Material shown »
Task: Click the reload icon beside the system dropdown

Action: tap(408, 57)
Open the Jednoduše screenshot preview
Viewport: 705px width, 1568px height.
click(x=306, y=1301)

Work item »
From the first line to the last, return the data exactly.

Task result »
Task: Click the reload icon beside the system dropdown

Action: tap(408, 57)
Open the Jednoduše screenshot preview
Viewport: 705px width, 1568px height.
click(x=306, y=1301)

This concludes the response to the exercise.